◆ Work instructions: When a line below contains the string "target", show that line.

__________________________________________________

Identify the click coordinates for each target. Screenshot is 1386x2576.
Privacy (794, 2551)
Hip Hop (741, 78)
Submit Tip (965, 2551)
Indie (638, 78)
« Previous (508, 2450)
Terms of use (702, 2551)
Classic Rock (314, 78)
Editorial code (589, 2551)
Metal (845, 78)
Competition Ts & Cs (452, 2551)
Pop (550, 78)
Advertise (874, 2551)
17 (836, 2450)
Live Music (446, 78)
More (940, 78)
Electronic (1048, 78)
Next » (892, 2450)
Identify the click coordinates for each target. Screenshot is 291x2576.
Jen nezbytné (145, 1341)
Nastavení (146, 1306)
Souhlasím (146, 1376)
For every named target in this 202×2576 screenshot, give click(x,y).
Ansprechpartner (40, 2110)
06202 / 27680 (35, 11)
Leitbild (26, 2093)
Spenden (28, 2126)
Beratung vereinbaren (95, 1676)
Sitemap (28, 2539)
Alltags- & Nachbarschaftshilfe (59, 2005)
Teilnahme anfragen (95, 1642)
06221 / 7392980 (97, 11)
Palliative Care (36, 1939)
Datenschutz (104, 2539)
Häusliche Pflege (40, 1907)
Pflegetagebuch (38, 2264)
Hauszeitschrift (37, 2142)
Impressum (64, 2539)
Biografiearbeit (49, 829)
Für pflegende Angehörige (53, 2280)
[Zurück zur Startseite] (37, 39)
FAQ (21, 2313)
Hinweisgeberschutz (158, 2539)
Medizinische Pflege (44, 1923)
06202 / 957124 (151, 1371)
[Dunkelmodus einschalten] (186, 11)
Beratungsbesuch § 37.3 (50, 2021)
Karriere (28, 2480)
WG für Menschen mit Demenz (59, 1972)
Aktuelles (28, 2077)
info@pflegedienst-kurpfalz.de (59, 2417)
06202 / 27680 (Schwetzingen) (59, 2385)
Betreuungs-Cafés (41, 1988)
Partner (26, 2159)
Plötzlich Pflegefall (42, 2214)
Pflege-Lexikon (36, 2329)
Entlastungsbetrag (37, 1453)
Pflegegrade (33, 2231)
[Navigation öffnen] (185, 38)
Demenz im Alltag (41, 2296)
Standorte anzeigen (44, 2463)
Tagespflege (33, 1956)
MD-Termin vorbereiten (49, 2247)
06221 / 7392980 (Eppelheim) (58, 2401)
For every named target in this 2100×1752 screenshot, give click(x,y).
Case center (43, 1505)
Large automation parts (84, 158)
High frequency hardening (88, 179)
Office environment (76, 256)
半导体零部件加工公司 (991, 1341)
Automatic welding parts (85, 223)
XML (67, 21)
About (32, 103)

__________________________________________________

◆ Answer to this task:
Identify the click coordinates for each target. Screenshot is 1386x2576.
Identify the click coordinates for each target. Screenshot is 291x2576.
For every named target in this 202×2576 screenshot, give click(x,y).
For every named target in this 2100×1752 screenshot, give click(x,y).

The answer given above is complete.